Witam. Jako że do tej pory wspominaliśmy głównie o owadzich szkodnikach chciałbym wspomnieć też o większych zwierzętach. Na mojej krótkiej liście 3 największych pierzastych szkodników sadowniczych znajdują się: sroki, szpaki i wrony. Wymieniłem je w takiej kolejności nie przypadkowo. Sroka, ptak pozornie przyjazny, namnaża się w zastraszającym tempie (2 razy w roku), nie posiada naturalnych wrogów. Jest bardzo bystra, spostrzegawcza, bezczelna (w poszukiwaniu pożywienia może wlecieć przez otwarte okno), agresywna, poza tym szybko się uczy unikać zagrożeń i ma dobrą pamięć oraz prawdopodobnie znakomity węch. Jest to groźny, inteligentny (świetnie porozumiewający się z innymi osobnikami) szkodnik, wyspecjalizowany drapieżnik który powinien być tępiony. Możliwość usuwania szkodników jest w wielu krajach w których prowadzi się sady i inne uprawy rolne, niestety w Polsce oficjalnie i zgodnie z prawem nie ma takiej możliwości. Warto zastanowić się nad przywróceniem takich możliwości dla sadowników by mogli oni pozbyć się ptasich szkodników. Sroka i inne ptaki wyrządza bowiem ogromne straty nie tylko w uprawach truskawek (zjadają nawet zielone truskawki!) i czereśni ale i w uprawach warzyw (wyjada nasiona fasoli, ogórków, dyni zanim zdążą wykiełkować lub ich kiełki). Poza tym sroki polują i zabijają inne mniejsze ptaki dzięki którym ptasi świat jest zróżnicowany (często są to ptaki sprzyjające człowiekowi, odławiające szkodniki sadownicze). Sroki działają w grupach po 5 - 10 osobników. Grupy te są bardzo dobrze zorganizowane nawet jak na ludzkie standardy. Tylko niektóre osobniki atakują lub wybierają zdobyty pokarm, prawie zawsze jest kilka osobników które stoją na czatach, obserwują z odległości i w razie jakiegokolwiek niebezpieczeństwa wszczynają alarm lub odciągają uwagę agresorów albo walczą. Sroki nie lubią swoich dalekich kuzynów czyli wron, gdyż te stanowią dla nich swego rodzaju konkurencję. Wielokrotnie obserwowałem walki srok i wron. Szpaki z kolei atakują stadami liczącymi setki i tysiące sztuk. Potrafią w kilka minut ogołocić doszczętnie drzewo z owoców czereśni czy kilka krzewów winogron. Wrony są szczególnie nieprzyjemne na jesieni gdy z upodobaniem niszczą późne jabłka.

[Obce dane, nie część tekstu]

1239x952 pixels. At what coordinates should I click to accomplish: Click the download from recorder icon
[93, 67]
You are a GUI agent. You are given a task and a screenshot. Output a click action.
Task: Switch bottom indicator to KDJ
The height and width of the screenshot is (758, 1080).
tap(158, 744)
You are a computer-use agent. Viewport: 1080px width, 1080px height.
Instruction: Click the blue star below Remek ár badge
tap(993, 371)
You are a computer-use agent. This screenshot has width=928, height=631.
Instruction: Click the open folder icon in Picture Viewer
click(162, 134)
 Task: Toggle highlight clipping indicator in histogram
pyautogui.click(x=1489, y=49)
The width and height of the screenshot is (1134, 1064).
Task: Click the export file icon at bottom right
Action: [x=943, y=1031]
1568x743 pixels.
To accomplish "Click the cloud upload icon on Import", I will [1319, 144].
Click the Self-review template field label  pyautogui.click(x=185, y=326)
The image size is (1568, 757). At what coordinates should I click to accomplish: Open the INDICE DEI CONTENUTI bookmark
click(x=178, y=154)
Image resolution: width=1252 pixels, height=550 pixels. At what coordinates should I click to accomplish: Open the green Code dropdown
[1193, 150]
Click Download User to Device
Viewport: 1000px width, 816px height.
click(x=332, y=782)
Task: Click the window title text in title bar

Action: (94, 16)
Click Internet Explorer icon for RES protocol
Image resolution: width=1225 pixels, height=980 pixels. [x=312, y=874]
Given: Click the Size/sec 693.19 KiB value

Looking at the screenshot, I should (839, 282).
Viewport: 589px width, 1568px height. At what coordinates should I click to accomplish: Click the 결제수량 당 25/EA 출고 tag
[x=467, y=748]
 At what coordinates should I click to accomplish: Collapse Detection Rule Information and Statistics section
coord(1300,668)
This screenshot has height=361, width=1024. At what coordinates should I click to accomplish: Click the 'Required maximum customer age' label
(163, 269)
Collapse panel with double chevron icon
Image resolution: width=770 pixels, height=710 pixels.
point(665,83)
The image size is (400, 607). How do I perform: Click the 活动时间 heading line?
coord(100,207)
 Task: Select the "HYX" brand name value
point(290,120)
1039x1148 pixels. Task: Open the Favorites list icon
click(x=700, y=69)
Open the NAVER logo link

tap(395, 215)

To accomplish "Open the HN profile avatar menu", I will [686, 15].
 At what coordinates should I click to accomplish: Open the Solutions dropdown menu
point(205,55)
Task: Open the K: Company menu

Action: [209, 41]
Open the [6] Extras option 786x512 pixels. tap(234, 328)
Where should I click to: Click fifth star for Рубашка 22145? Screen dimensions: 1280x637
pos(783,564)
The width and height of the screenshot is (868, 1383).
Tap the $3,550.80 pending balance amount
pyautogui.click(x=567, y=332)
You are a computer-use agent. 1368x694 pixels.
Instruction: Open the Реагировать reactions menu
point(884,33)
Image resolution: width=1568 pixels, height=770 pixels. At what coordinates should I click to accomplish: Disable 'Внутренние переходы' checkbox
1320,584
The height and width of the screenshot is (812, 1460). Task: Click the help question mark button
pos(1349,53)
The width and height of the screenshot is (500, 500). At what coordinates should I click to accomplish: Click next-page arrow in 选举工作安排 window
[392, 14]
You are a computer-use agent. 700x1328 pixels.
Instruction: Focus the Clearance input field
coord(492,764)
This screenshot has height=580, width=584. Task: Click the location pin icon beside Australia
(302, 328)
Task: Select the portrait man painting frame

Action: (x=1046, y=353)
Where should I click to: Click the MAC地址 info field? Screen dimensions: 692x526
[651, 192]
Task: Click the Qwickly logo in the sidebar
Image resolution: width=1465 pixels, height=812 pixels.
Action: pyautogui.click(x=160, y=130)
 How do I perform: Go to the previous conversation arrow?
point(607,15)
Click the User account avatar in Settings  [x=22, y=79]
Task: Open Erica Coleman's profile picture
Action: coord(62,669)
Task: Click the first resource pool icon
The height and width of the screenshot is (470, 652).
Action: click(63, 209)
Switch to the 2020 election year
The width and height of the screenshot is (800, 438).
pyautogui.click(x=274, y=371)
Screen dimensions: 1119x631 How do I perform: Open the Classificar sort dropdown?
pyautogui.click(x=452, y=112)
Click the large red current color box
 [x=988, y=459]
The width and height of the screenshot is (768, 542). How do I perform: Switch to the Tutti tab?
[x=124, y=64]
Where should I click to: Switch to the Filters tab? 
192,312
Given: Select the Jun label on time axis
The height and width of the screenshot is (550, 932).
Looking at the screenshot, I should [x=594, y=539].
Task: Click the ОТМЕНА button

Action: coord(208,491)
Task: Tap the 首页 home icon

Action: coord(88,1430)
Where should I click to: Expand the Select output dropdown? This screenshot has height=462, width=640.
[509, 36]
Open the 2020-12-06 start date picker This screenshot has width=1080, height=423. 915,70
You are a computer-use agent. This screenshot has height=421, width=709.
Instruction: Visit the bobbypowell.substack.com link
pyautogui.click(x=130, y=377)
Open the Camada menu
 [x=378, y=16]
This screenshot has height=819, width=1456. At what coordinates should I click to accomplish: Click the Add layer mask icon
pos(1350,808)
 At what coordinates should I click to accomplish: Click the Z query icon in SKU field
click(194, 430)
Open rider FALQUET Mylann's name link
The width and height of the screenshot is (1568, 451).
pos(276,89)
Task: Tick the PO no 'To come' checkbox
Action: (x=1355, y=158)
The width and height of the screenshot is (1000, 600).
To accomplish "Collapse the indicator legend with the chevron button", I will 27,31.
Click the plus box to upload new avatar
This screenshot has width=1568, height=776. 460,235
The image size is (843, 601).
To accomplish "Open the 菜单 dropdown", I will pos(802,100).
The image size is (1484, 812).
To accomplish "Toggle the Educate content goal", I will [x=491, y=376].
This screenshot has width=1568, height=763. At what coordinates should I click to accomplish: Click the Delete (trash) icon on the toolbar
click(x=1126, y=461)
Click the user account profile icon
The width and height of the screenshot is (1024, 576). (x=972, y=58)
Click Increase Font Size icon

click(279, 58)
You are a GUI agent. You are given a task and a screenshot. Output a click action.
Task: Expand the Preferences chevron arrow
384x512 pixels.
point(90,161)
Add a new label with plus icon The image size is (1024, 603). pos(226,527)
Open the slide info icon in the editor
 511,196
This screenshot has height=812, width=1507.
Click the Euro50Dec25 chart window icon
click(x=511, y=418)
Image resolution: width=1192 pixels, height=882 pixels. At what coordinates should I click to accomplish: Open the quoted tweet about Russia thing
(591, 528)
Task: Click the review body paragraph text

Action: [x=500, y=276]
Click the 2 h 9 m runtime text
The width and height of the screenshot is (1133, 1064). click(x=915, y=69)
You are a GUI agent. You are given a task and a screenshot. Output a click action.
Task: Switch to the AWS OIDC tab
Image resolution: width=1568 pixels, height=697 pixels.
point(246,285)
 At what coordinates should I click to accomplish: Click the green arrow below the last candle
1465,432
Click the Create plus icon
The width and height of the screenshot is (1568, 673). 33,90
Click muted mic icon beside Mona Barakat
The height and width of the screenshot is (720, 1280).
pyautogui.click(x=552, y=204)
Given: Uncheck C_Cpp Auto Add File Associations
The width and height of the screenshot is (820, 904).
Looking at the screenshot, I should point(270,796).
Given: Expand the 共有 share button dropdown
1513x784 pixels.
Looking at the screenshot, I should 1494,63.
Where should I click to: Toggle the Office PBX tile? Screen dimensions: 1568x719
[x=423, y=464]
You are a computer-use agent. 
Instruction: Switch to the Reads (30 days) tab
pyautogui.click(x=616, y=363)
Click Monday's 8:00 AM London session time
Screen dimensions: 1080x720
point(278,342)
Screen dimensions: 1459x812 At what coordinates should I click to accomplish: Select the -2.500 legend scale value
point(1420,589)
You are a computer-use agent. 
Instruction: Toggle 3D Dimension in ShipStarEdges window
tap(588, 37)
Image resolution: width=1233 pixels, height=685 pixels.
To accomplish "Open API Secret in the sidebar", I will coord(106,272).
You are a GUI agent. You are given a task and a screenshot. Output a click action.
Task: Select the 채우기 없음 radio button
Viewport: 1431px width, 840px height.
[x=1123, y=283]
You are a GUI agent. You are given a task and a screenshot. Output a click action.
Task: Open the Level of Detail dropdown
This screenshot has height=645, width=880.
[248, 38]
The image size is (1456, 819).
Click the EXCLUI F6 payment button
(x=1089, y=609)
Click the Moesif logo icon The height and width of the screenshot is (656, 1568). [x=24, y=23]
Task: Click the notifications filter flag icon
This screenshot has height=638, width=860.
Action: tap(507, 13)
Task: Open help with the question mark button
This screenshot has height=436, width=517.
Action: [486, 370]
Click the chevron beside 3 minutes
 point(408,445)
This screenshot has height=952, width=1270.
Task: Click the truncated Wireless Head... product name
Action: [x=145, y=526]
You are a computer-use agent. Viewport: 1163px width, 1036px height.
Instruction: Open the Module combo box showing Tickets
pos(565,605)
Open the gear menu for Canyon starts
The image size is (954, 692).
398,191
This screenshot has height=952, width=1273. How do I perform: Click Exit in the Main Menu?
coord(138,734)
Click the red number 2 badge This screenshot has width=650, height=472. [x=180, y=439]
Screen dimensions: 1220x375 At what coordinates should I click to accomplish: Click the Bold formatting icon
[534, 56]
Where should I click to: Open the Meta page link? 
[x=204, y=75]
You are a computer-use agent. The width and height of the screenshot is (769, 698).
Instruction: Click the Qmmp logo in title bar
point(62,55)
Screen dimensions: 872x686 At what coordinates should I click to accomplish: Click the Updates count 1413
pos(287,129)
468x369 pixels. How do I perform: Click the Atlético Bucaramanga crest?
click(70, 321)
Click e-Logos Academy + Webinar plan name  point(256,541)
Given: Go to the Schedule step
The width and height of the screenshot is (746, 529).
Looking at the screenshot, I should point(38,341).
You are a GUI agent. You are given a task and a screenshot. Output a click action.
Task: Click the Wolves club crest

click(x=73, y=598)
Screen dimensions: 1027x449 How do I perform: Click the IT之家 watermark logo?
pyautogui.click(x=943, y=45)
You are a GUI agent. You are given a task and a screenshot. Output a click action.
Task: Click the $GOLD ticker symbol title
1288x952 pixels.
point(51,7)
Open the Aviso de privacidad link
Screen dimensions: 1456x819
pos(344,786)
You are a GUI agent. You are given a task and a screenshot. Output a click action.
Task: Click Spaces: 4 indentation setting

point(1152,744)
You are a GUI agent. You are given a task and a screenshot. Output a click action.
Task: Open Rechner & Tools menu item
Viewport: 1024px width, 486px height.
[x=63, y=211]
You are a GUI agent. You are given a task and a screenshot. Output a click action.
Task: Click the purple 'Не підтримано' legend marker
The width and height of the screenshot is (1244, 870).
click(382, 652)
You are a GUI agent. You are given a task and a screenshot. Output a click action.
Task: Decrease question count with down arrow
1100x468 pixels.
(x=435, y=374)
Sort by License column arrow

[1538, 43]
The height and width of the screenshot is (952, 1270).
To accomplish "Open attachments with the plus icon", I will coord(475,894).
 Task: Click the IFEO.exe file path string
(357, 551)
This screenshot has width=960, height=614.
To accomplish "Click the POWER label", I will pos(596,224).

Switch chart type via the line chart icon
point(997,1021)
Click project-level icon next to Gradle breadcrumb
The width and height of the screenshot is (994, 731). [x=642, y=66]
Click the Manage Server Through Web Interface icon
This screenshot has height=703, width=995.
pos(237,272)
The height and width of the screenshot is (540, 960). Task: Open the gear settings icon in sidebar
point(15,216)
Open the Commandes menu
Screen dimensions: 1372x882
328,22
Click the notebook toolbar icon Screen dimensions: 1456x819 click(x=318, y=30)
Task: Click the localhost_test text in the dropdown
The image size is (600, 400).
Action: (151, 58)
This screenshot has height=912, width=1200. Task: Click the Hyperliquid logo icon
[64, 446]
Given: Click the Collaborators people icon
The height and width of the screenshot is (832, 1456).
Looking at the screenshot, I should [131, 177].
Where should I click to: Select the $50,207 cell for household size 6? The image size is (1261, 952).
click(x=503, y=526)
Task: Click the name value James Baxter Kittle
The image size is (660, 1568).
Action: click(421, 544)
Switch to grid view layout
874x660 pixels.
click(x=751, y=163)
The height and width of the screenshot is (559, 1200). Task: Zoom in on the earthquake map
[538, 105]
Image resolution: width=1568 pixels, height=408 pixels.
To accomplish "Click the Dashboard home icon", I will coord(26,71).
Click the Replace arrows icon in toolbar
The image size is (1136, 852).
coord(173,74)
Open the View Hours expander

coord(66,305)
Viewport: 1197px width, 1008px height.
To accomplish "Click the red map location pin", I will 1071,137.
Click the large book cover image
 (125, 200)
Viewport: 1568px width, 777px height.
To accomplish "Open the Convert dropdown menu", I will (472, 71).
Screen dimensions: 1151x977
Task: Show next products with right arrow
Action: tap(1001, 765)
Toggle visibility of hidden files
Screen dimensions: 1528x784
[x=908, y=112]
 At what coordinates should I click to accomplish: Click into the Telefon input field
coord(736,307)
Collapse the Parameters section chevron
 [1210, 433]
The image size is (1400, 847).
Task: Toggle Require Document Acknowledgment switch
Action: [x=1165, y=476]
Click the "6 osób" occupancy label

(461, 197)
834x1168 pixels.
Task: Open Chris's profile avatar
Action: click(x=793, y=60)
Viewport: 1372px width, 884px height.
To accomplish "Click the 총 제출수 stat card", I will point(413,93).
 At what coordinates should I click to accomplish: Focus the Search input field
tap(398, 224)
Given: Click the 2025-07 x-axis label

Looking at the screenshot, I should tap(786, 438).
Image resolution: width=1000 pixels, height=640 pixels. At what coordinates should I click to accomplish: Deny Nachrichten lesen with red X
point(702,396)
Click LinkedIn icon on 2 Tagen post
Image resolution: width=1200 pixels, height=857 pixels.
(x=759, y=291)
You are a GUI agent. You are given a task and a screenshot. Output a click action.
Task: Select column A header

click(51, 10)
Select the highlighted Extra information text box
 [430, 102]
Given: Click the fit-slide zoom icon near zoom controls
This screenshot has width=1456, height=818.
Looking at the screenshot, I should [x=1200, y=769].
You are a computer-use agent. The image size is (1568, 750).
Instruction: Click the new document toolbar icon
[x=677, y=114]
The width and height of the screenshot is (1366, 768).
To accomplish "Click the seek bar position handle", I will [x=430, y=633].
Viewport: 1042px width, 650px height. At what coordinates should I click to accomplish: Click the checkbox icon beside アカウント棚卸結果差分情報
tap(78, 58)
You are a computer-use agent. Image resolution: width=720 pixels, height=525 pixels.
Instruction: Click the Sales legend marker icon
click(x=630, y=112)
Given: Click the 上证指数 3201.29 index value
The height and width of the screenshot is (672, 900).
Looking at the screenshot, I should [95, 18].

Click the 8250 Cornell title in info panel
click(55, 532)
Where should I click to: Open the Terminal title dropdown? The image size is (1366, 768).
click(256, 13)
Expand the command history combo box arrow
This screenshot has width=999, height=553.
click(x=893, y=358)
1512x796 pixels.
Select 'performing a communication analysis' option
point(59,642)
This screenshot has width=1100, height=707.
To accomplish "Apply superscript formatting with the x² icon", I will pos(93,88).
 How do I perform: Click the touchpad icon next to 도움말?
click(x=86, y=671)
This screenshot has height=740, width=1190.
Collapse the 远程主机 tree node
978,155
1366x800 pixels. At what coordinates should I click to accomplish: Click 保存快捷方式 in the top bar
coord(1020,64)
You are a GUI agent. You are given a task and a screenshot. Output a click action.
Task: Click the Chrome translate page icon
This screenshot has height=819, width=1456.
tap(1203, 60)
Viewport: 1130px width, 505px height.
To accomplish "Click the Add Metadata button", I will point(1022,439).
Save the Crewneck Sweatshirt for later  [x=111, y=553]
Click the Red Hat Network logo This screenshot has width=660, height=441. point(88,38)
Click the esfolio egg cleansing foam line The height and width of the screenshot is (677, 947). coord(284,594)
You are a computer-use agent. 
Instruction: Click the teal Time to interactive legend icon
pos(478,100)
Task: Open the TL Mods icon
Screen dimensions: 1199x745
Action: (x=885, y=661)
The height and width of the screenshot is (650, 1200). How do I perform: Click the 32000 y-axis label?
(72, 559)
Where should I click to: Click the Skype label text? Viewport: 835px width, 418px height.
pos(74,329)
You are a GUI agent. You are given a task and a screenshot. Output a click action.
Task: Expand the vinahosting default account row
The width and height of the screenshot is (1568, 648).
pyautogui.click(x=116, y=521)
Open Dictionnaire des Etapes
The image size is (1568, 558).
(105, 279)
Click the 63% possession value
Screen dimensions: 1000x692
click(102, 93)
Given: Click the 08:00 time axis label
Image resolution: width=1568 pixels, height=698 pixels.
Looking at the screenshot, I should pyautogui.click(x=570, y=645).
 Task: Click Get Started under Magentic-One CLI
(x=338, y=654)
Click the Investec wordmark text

Na dowód tego, że sroki są ptakami bardzo inwazyjnymi, agresywnymi i nie tolerującymi konkurencji w łańcuchu pokarmowym dołączam zdjęcia srok atakujących lisa. Lisy stanowią dla srok konkurencję, bowiem oba gatunki żywią się również padliną i odpadkami. Wielokrotnie zaobserwowałem taki oto obrazek: przechadzający się lis, a za nim lub w koło niego kilka srok próbujących go uszczypnąć i skrzeczących mu nad głową by go przepędzić. Lisy nic sobie nie robią z takiego jazgotu. Zachowują się tak jakby srok nie było (np drapią się, czyszczą sierść itp). Do tego stopnia ignorują sroki, że te podchodzą na odległość z której teoretycznie mogą zostać złapane przez lisa. Być może o to właśnie mu chodzi, w końcu lisy to też niezłe zwierzęce spryciule W przeciwieństwie jednak do srok lisy nie stanowią większego zagrożenia dla upraw.
Obserwację wykonałem z odległości ok 500 m w związku z czym przepraszam za jakość zdjęć.
Były momenty gdy atakujące ptaki zbliżyły się na mniej niż 0,5 m do lisa który zdawało się nic sobie nie robił z tych "tańców" srok.